2.11.2013

I don't know how to begin

There is something that has been weighing very heavily on my mind.

When we were in Indiana at Christmas time, Ryan and his mother got into a fight (mainly because of me, I'm sure. She has never seemed to like me much). They didn't make up before we came back to Virginia even though Ryan tried contacting her many times. Every day actually. A few days after we got back to Virginia, they talked and made up, as did she and I but things didn't get better after that, they got much worse.

Ryan wanted them to take over their phone lines by a certain date so we didn't get charged for another month and on that date Ryan called them to verify what they were doing and they never responded so Ryan took matters into his own hands and suspended their lines.
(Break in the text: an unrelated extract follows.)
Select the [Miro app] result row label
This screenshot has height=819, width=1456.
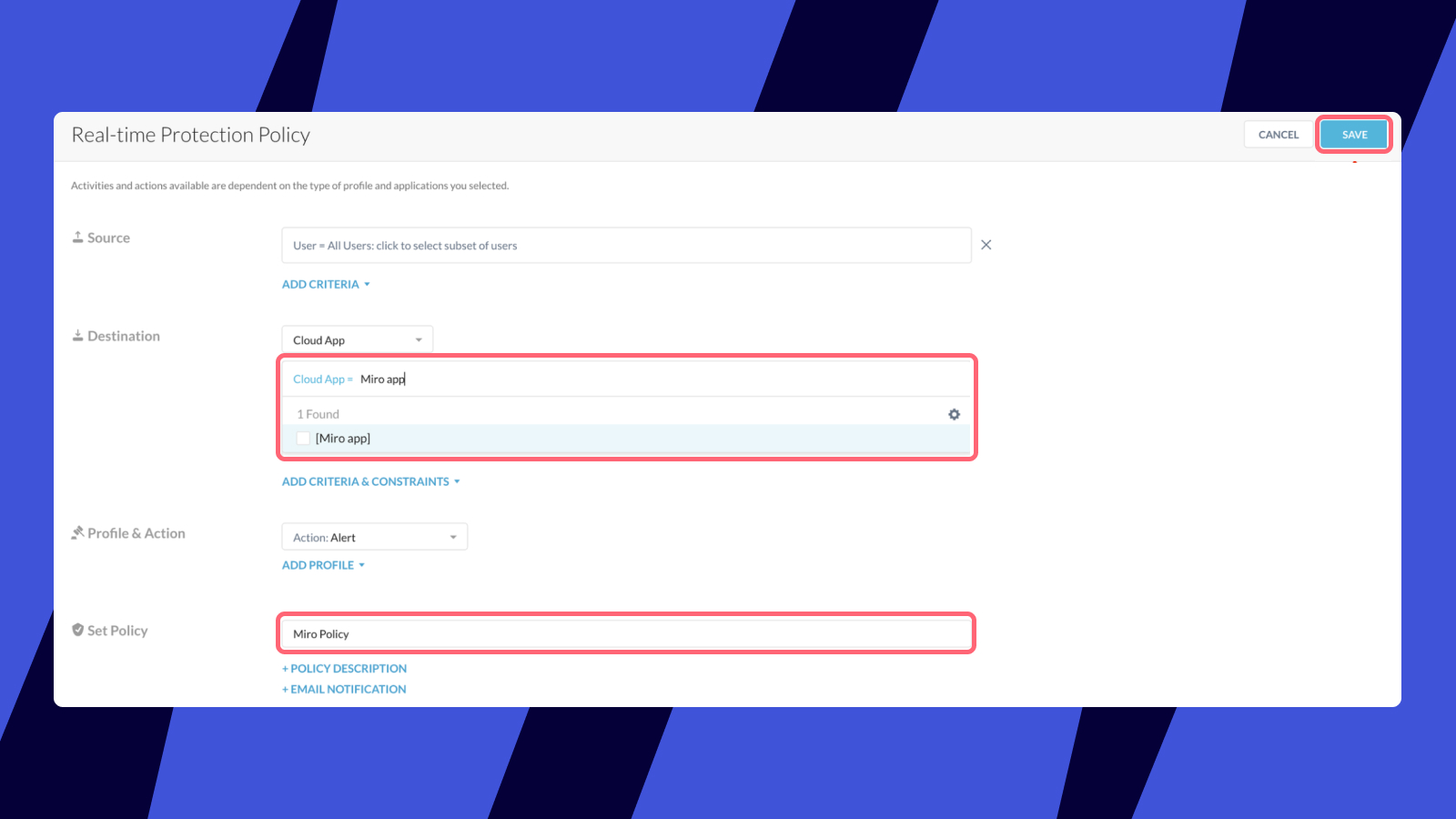point(343,439)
He never wanted it to be that way but they forced his hands. It's not my right to say why, but he just didn't feel comfortable having them on our plan anymore. Frankly, I didn't either at the time.

Let's move forward a day or two and his mom emailed him about him suspending their lines.They had shut their home line off (or so they say) so she couldn't call. He replied the best way he felt and she never replied after that. Fast forward another week and she emailed him with one line. He didn't reply. She hasn't tried to contact him since.

That's her SON. HER SON. I can't believe it. I just can't. Our kids will do things that make us angry constantly but to not speak to your SON? Just wrong. On so many different levels. Sadly, Ryan and I both feel like this wont get any better. My heart breaks for him. I know he is hurting. I know he wants his mother in his life but it kills him that nobody is even TRYING to be in his life. None of his "family". Not his step brothers, not his step dad, not his mom, not (all but one) his cousins, not his aunts nor his uncles. NOBODY. How can these people think that is ok? I have news for you, IT'S NOT. He may not be trying either but he still hurts. And maybe he needs someone to prove to him that he is worth the fight

My poor husband has been turned into an adult orphan. I can't even begin to imagine the pain he feels.

Last night I reminded him that he is so important to me and he is so important to Abriella. Whether he knows it or not, the family he has created by his love for us lovse him more than any argument would ever get between. He is the light of my life. He is the most wonderful and amazing man. I am so blessed. Abby is so blessed to be able to have him as her daddy. Anyone who would stop talking to him is not even worth his love.